By Amy Hirshberg Lederman
The Arizona Daily Star, March 2, 2003
When I was growing up, my father had a number of businesses he ran on the side. One of my favorites was “Sink or Swim,” a company that sold and installed underground swimming pools. In the fall of 1962 he ingeniously expanded the concept in response to the impending missile crisis in Cuba and developed a line of Fall-Out Shelters that used his pool model as the design.
These shelters were made of corrugated steel and resembled a subterranean Quonset hut. The entrance was baffled to divert air current and a hand operated generator was included along with a gas driven one to provide the power supply. Each kit was equipped with assemblage instructions and recommendations for properly excavating one’s back yard. The cost of an average shelter for a family of four, including ample cans of MPF (Multi-Purpose Food) was approximately $5,000.

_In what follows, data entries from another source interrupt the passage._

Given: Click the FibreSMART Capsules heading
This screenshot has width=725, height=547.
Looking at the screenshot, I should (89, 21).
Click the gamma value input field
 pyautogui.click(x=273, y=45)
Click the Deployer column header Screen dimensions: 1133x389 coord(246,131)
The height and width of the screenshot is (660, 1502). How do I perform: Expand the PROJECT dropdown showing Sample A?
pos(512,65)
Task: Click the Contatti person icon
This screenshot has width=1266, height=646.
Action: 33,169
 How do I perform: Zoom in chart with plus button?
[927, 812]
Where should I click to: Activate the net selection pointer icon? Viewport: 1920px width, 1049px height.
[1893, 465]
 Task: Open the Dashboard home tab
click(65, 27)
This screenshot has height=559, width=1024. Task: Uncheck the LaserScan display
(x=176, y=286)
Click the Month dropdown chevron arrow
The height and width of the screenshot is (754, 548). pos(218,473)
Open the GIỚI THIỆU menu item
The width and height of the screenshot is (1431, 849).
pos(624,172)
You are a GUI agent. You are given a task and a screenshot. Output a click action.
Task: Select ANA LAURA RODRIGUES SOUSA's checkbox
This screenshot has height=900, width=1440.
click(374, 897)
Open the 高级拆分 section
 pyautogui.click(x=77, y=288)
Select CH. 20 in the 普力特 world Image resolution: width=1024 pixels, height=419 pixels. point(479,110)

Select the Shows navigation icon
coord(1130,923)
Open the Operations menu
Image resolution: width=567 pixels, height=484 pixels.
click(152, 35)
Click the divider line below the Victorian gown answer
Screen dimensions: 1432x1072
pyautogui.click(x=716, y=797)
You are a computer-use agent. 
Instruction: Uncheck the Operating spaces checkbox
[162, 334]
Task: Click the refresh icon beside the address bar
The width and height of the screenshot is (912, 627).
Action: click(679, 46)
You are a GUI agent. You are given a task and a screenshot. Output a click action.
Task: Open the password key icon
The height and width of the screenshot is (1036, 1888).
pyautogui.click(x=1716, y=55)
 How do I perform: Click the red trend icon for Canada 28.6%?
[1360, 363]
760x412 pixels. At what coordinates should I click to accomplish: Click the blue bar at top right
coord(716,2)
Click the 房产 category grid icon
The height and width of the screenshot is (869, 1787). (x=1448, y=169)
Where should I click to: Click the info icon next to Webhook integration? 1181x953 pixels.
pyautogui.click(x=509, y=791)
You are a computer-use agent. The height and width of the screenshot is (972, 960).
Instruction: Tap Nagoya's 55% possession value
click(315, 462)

I was only nine years old at the time but I thought our shelter was the coolest thing in the world. I was not aware of the anxiety that accompanied my parents’ fervor to build a shelter that would ultimately protect our family in the event of nuclear war. To my unsophisticated mind, the idea of living underground, eating canned fruit and listening to the radio all day instead of going to school seemed like an ideal way to spend time.
I think a lot about the Fall Out Shelters my father sold over forty years ago as I push my own shopping cart down the aisle in search of the three day supply of food and water that we are to have ready in case of an emergency. I remember my father explaining that he had prepared individual emergency kits for each of us with flashlights, batteries, sterno cans and water purification tablets as I discuss with my own children where we should meet in the event we are separated at the time of an attack. They do not see the fear I hold deep inside or understand that I am looking back into my life as I try to forge ahead, seeking some sort of guidance from history, family and faith.
It has been said that to be always ready for war is the surest way to avoid war, but is taping up my windows and doors really getting ready for war? Is giving my children cell phones and an evacuation plan preparing us for anything?
Our attempts to externally shore up our homes and pantries alone cannot adequately prepare us for what lies ahead because we can’t possibly know what the results of a war with Iraq, North Korea or any other country that is bent on destroying our democratic society will be. It may be a necessary start and one that gives us a sense of empowerment but without more, it will never be enough.
We can however, build up our own reserves by using this time as an opportunity to prepare ourselves internally. We can replenish our spiritual cupboards by focusing on whatever models of faith and comfort we seek in times of crisis and duress. We can build up our moral awareness through living by the ideals that we hold sacred in this country – in the ways we act, work, speak to and treat one another. Rather than choose to withdraw and isolate ourselves out of fear and self-concern, we can consciously reach out and talk to one other and vow to remain involved in our communities as we face this most difficult time together.
We can use this time to remind ourselves what freedom and justice for all really means. For if democracy and the right for all men to live freely loses its hold on us, then no war, however great or necessary, will be needed to overcome us. We will have done it to ourselves.